Unit-testing – the effect of creating unit tests during development on time to develop as well as time spent in maintenance activities

maintenancequalityunit testing

I'm a consultant and I am going to introduce unit tests to all developers at my client site. My goal is to ensure that all new applications should have unit tests for all classes created.

The client has a problem with high maintenance costs from fixing bugs in their existing applications. Their applications have a life span from between 5-15 years in which they continuously add new features. I'm quite confident that they will benefit greatly from starting with unit tests.

I'm interested in the effect of unit tests on the time and cost of development:

  • How much time will writing unit tests as part of the development process add?
  • How much time will be saved in maintenance activities (testing and debugging) by having good unit tests?

Best Answer

Are there any statistics available to how much longer it will take to develop applications when creating unit test during the development compared to just coding?

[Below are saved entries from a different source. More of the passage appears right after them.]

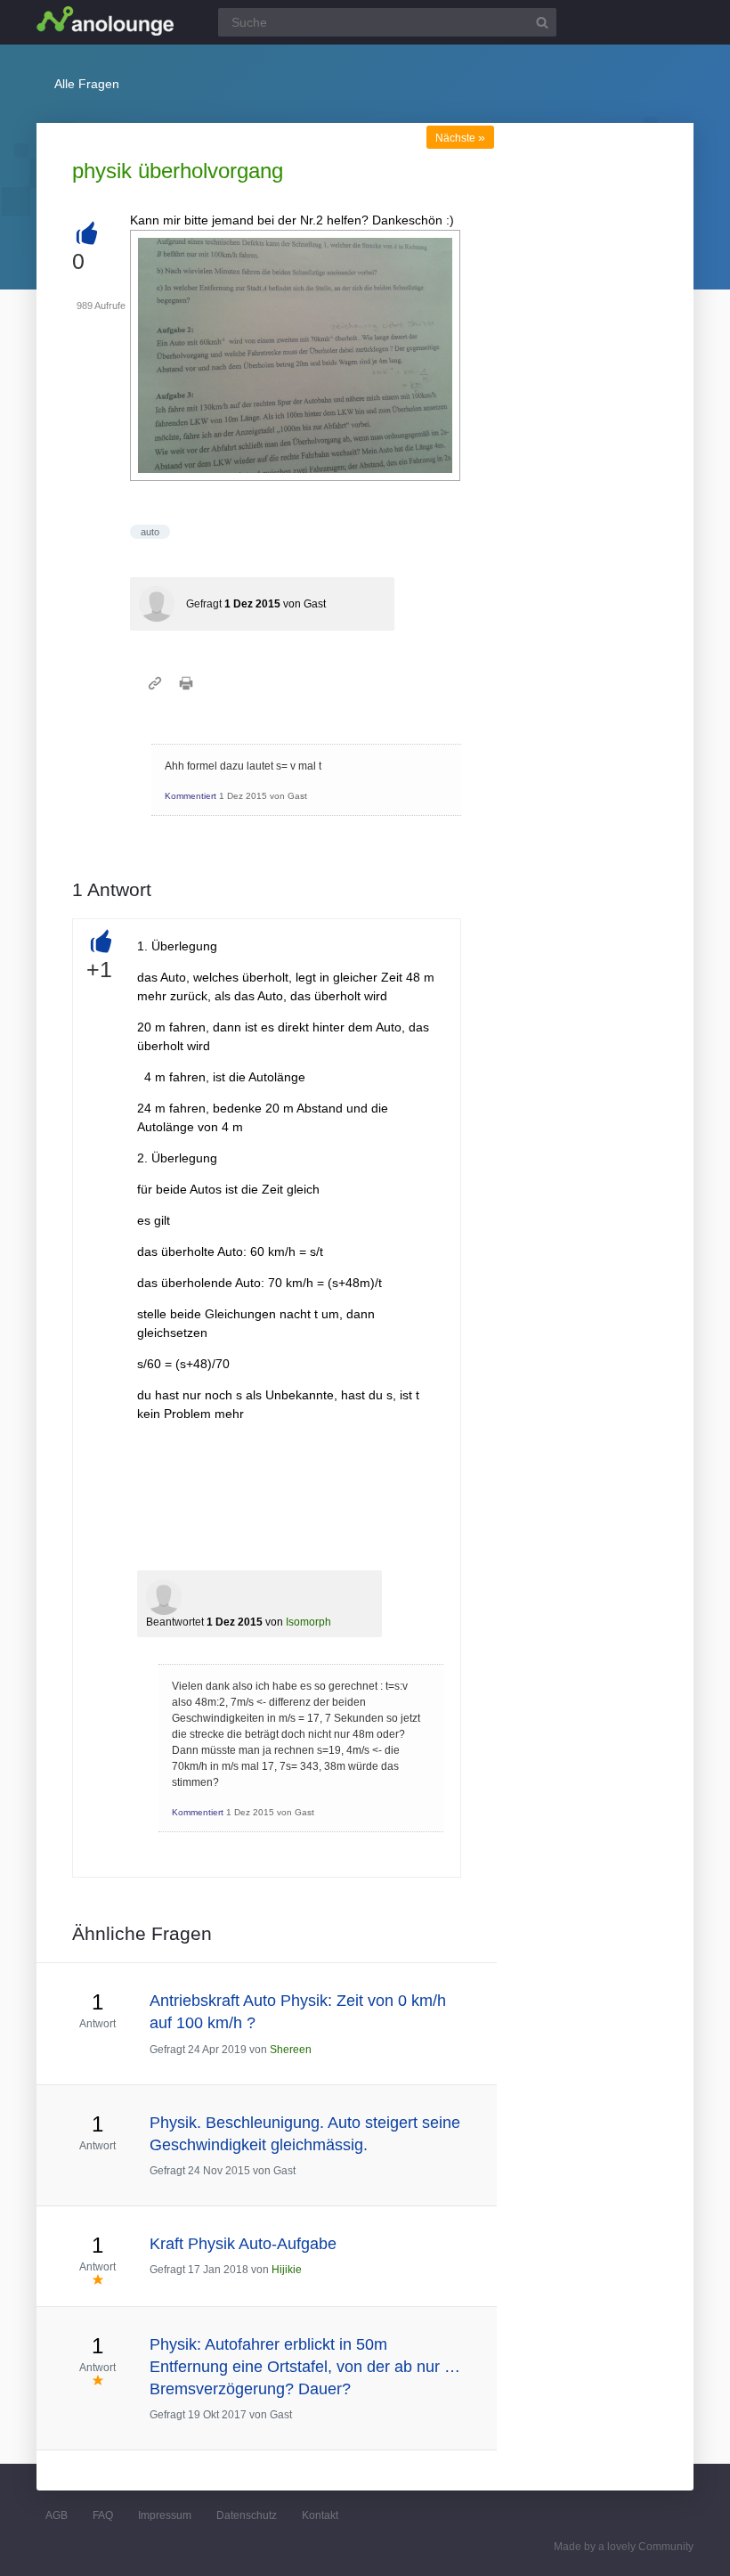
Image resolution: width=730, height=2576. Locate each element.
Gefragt (204, 604)
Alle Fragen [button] (86, 84)
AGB (56, 2515)
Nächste (460, 138)
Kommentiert (190, 796)
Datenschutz (246, 2515)
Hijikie (287, 2269)
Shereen (291, 2049)
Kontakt (320, 2515)
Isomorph (308, 1622)
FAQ (103, 2515)
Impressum (164, 2515)
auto (150, 531)
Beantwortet (175, 1622)
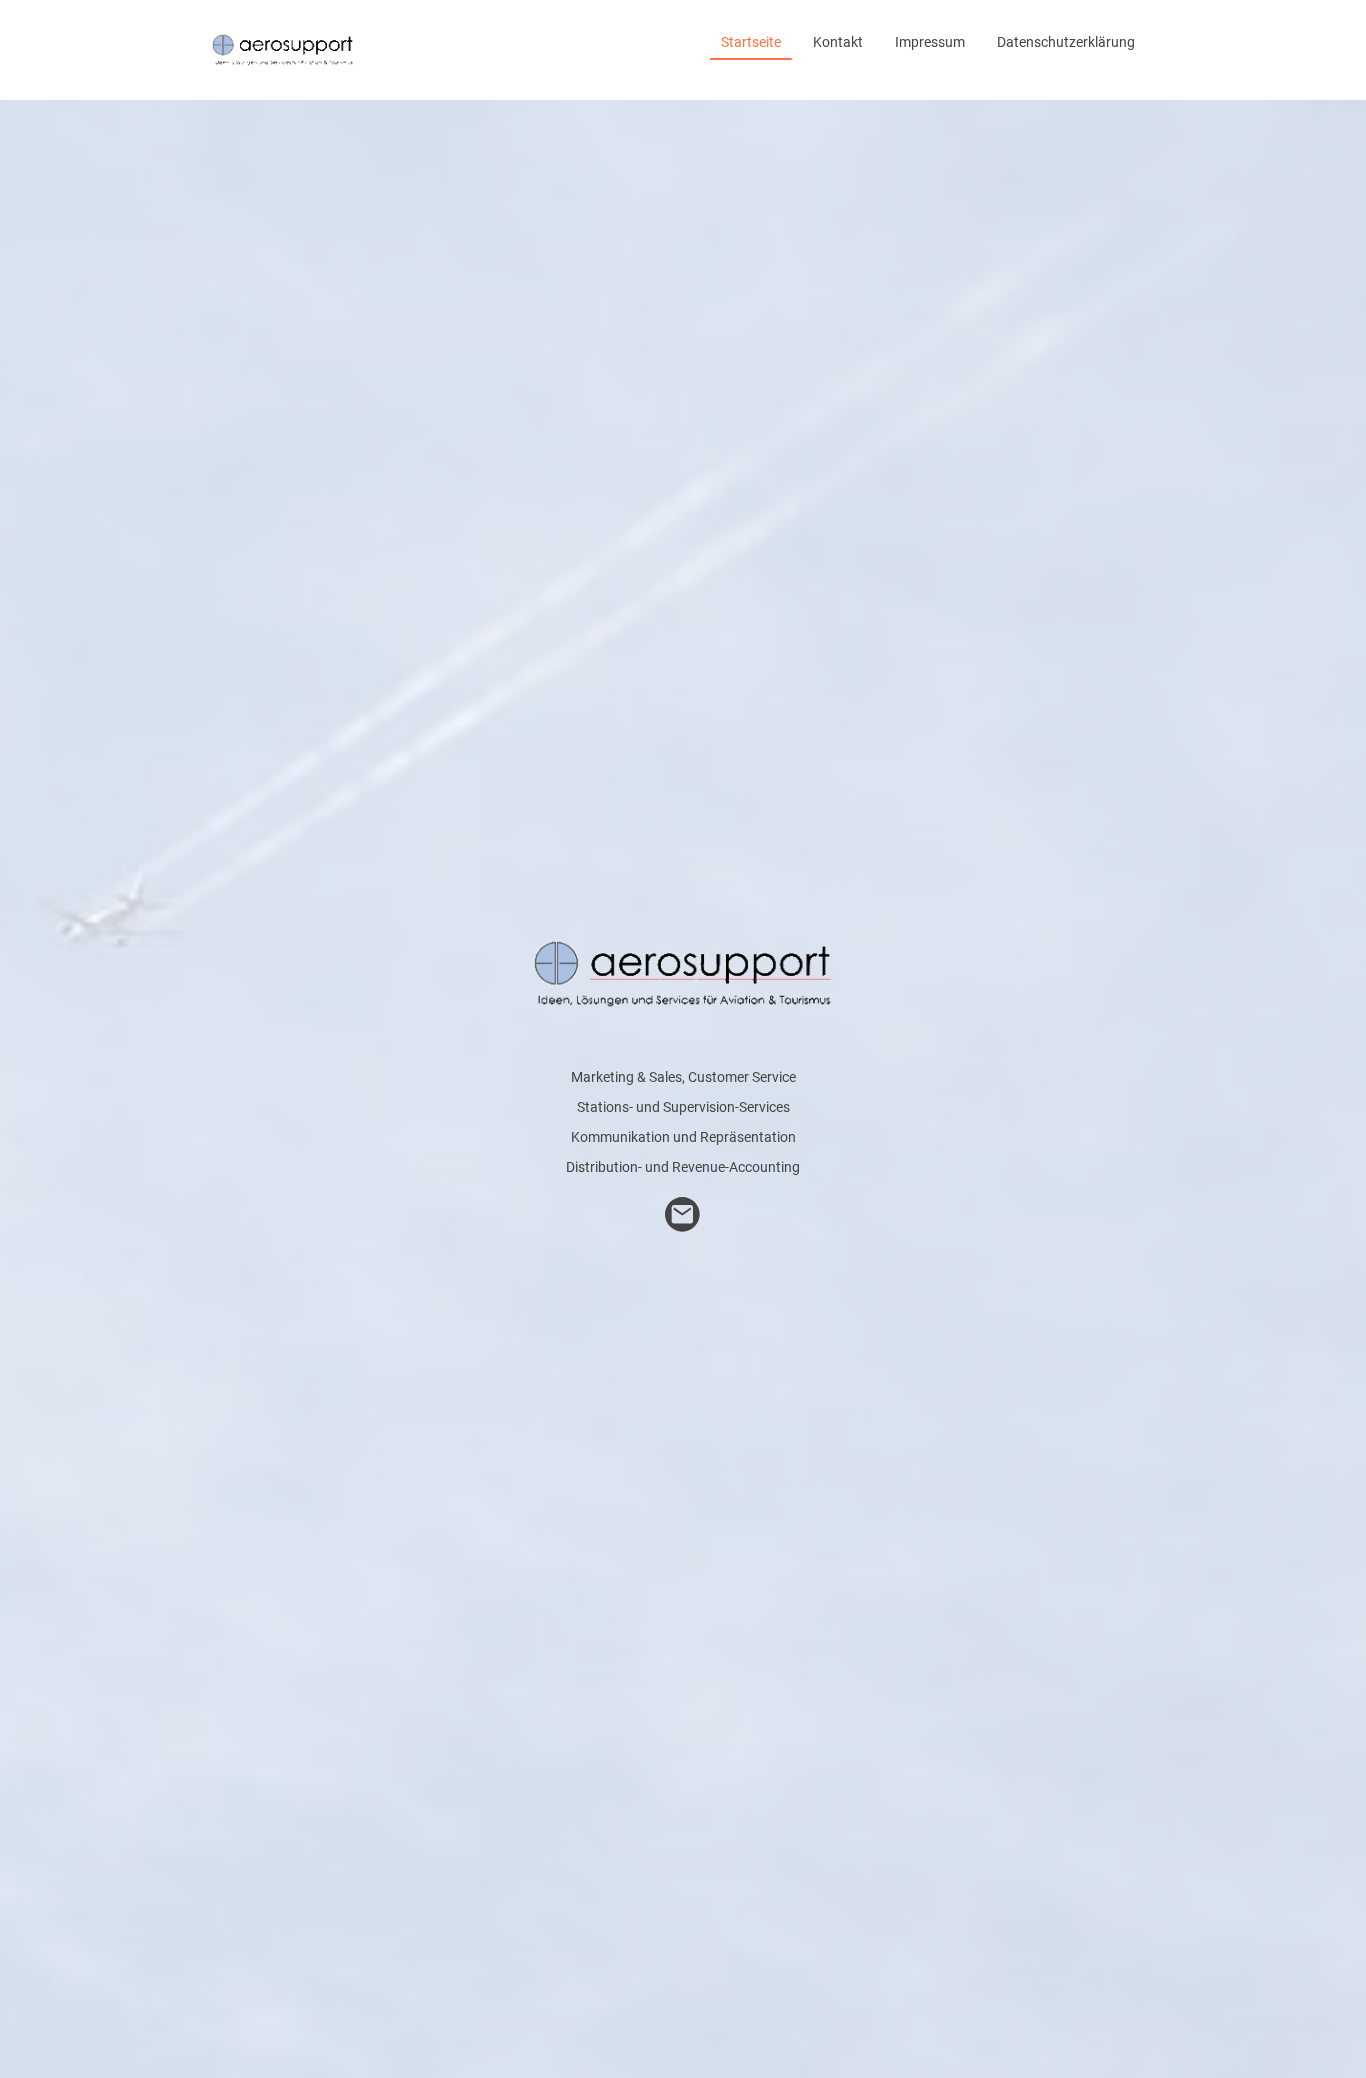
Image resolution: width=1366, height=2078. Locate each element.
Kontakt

There is some very interesting research about this. Read the following whitepaper:

Realizing quality improvement through test driven development: results and experiences of four industrial teams

The whitepaper and others research from one of its authors, Nachi Nagappan, are discussed here: http://research.microsoft.com/en-us/news/features/nagappan-100609.aspx

The study and its results were published in a paper entitled Realizing quality improvement through test driven development: results and experiences of four industrial teams, by Nagappan and research colleagues E. Michael Maximilien of the IBM Almaden Research Center; Thirumalesh Bhat, principal software-development lead at Microsoft; and Laurie Williams of North Carolina State University. What the research team found was that the TDD teams produced code that was 60 to 90 percent better in terms of defect density than non-TDD teams. They also discovered that TDD teams took longer to complete their projects—15 to 35 percent longer.

“Over a development cycle of 12 months, 35 percent is another four months, which is huge,” Nagappan says. “However, the tradeoff is that you reduce post-release maintenance costs significantly, since code quality is so much better. Again, these are decisions that managers have to make—where should they take the hit? But now, they actually have quantified data for making those decisions.”

Additionally, Jason Gorman has proposed such an experiment for the Software Craftsmanship conference this year. He's been trying an experiment creating the same application using a TDD and a non-TDD approach and he's recently blogged about his results:

Over 3 iterations, average time taken to complete the kata without TDD was 28m 40s. Average time with TDD was 25m 27s. Without TDD, on average I made 5.7 passes (delivering into acceptance testing). With TDD, on average I made 1.3 passes (in two attempts, they passed first time, in one it took 2 passes.)

Now, this was a baby experiment, of course. And not exactly laboratory conditions. But I note a couple of interesting things, all the same.

It will be interesting to see the full results of this experiment when more people perform it.

Are there any statistics available that shows how many hours maintenance decreases when having (good) unit tests?

From the whitepaper above:

The results of the case studies indicate that the pre-release defect density of the four products decreased between 40% and 90% relative to similar projects that did not use the TDD practice.